*Collected data:*
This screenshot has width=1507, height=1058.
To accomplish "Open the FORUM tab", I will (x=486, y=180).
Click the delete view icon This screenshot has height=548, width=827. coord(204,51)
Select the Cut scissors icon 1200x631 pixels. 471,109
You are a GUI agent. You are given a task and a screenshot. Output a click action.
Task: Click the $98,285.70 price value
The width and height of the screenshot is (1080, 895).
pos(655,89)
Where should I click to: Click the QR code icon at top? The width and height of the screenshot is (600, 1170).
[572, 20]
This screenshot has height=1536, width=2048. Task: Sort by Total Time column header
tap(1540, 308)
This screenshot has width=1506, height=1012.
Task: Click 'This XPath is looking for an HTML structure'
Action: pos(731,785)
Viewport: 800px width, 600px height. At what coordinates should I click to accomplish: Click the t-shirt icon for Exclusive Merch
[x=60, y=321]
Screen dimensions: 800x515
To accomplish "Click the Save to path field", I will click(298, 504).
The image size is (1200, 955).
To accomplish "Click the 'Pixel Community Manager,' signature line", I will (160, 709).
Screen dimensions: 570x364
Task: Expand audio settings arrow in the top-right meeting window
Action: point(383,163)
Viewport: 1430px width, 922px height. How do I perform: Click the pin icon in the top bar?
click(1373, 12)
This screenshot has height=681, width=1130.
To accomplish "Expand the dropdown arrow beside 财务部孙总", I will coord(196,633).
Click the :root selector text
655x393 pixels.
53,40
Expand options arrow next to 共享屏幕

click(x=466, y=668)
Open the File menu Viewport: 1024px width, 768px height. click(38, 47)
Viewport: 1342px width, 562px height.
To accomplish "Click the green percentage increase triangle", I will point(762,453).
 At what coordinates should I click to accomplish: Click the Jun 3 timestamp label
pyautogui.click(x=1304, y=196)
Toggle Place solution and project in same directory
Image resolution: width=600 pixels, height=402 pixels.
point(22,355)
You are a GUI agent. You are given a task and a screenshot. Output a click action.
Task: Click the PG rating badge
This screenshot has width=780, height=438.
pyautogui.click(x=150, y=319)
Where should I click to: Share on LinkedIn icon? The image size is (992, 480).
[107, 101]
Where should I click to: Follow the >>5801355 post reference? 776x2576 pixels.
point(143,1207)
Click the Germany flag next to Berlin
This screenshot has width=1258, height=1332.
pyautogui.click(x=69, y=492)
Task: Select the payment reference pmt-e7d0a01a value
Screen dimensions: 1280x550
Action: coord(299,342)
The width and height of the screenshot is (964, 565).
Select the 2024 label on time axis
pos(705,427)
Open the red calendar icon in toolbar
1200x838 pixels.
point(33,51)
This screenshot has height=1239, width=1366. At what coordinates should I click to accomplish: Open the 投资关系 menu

*REQUIREMENT:* Going through the entries above, tally each line that has the word "Open". Answer with the number only.

*ANSWER FOR THIS EXERCISE:* 4